Proteggi siti, applicazione e server
Proteggere le reti di comunicazione non è sufficiente a garantire la sicurezza di base all’avanguardia, occorre adottare anche processi volti alla protezione delle autenticazioni e della messa in sicurezza delle infrastrutture.
Minimizza la raccolta dei dati
Spesso e volentieri il principio di minimizzazione è la spada di Damocle che sentenzia la fine o il danneggiamento di numerosi progetti.
Non bisogna sottovalutare questo principio e agire preventivamente individuando quali dati sono necessari e quali no, oltre a definire in maniera chiara il limite temporale di conservazione ma soprattutto il processo di cancellazione automatica.
Gestisci i profili utente
Fa il verso al punto precedente: trasformato in azioni concrete significa definire i diversi profili di accesso e autorizzazione in modo che ogni persona possa accedere solo ai dati di cui ha effettivamente bisogno.
Controlla le librerie e software di terze parti
Un punto valido per gli sviluppatori che utilizzano librerie, SDK o altri componenti software scritte da terze parti.
Prestare massima attenzione nella scelta di questi elementi e valutare l’utilizzo solo in funzione della loro utilità
Garantisci qualità del codice e della documentazione
La parola d’ordine è semplicità, che applicata al codice si traduce in leggibilità.
L’adozione di buone buone tecniche di scrittura del codice garantisce la leggibilità del codice necessaria a ridurre lo sforzo di manutenzione e correzione dei bug nel tempo per te e per i tuoi collaboratori, presenti e magari futuri.
Prova le applicazioni
Mettersi nei panni del potenziale utente è una delle più importanti leggi del marketing per comprendere bisogni, necessità e problemi del nostro target.

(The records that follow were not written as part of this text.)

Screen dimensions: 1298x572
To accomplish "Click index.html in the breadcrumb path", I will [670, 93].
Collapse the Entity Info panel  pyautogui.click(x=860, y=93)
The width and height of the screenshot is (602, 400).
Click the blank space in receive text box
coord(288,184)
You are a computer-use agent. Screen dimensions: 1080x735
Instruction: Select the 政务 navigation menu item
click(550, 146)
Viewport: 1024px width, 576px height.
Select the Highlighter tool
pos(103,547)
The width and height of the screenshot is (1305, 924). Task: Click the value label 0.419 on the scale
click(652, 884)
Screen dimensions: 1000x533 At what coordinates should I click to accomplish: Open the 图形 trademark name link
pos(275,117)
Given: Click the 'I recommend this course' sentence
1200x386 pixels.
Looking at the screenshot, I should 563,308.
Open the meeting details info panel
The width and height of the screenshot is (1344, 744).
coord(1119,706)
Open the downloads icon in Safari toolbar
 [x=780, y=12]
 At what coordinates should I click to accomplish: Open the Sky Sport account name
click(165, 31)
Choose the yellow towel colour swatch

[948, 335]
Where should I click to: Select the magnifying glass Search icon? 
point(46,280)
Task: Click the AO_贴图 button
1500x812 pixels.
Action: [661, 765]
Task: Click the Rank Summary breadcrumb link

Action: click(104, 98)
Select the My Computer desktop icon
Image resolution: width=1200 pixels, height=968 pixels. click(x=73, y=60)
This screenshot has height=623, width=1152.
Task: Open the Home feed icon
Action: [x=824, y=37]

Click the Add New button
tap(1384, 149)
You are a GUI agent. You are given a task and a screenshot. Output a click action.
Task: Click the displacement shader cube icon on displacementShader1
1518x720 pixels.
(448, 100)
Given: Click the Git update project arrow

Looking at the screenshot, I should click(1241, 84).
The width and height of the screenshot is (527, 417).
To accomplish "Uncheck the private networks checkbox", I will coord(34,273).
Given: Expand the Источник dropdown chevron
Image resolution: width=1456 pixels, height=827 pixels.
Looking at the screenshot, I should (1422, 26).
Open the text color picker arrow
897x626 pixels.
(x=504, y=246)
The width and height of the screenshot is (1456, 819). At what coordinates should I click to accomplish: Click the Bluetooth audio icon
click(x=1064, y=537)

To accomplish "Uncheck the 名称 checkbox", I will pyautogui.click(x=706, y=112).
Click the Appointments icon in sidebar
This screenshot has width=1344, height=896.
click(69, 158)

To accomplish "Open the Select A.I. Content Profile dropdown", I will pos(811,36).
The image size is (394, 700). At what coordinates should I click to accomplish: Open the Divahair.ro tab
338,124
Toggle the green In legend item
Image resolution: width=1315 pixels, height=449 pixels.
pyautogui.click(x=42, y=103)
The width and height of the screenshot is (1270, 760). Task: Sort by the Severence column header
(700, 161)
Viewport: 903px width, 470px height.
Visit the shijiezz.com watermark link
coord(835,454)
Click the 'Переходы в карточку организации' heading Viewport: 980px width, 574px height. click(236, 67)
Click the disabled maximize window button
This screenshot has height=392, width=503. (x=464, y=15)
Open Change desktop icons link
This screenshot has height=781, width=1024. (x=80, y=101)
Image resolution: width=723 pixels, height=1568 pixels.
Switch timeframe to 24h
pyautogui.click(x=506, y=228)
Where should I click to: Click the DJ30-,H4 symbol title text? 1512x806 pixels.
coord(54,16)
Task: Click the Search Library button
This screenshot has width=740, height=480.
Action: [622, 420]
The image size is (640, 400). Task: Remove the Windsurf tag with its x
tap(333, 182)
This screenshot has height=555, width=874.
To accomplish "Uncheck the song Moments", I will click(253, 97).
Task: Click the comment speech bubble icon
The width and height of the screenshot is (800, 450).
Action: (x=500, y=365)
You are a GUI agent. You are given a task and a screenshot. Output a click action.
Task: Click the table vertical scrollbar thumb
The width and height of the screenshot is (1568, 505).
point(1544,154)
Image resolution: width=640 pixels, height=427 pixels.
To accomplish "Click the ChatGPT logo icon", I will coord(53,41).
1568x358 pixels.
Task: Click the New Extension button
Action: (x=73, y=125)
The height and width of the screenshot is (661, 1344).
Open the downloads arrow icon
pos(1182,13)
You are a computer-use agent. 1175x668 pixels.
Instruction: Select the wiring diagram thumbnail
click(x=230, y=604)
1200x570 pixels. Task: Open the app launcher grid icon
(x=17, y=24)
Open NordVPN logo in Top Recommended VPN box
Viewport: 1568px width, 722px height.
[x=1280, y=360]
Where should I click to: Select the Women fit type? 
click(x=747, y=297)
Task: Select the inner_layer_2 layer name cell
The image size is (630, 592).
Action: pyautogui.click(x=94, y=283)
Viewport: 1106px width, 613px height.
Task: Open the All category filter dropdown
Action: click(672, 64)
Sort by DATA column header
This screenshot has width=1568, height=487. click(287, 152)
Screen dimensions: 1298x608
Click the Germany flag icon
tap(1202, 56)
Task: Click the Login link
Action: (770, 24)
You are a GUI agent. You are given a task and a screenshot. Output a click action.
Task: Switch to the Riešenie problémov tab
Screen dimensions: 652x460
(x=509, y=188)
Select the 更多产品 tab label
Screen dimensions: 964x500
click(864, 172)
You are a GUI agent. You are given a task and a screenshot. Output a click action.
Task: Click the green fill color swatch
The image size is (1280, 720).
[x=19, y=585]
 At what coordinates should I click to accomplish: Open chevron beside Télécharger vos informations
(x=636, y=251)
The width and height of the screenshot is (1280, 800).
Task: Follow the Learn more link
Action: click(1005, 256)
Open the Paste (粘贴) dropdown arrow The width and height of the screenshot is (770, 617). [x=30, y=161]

In questo caso lo sviluppatore che utilizza questo approccio ottiene diversi vantaggi:
- Verifica per primo il corretto funzionamento e la buona esperienza d'uso;
- Trova e previene i difetti prima che entri in produzione;
- Riduce notevolmente il rischio di violazioni dei dati personali.
Informa gli utenti
Avete presente le 5W del giornalismo? Siamo lì vicino.
Capire chi informare, quando informare, cosa inserire nell’informazione e come informare.
Il perché invece dovrebbe essere già ben chiaro: Il principio di trasparenza del GDPR.
Ricorda i diritti degli utenti
Il nuovo regolamento sulla gestione e il trattamento dei dati personali offre ai soggetti di cui trattiamo i dati, i diritti di accesso, rettifica, opposizione, cancellazione, portabilità dei dati e limitazione del trattamento.
Preparare in maniera preventiva le modalità in cui gestire l’esercizio di tali diretti garantisce un vantaggio gestionale, temporale e competitivo non indifferente.
Definisci il periodo di conservazione dei dati
Abbiamo già affrontato il tema nel punto 8 (minimizzazione), accennando al periodo di conservazione di dati.
Considerata l’importanza, l’autorità francese torna ancora sull’argomento ribadendo che una volta ottenuta la finalità del trattamento i dati dovrebbero essere archiviati, cancellati o resi anonimi.
Considera la base giuridica nell’attuazione tecnica
La scelta di una base giuridica ha un impatto diretto sulle condizioni di esecuzione dell'operazione di trattamento e sui diritti delle persone fisiche.
Per questo motivo anticipare la base giuridica delle operazioni di elaborazione prima di qualsiasi sviluppo permetterà di integrare le funzioni necessarie per garantire che tali operazioni di elaborazione siano conformi alla legge e rispettino i diritti delle persone
Usa i dati sui tuoi siti web e sulle applicazioni
Considerando che la maggior parte delle offerte di misurazione dell'audience di grandi dimensioni non rientra nei casi di esenzione, per risolvere questo limite si può contattare il provider oppure utilizzare un software open source.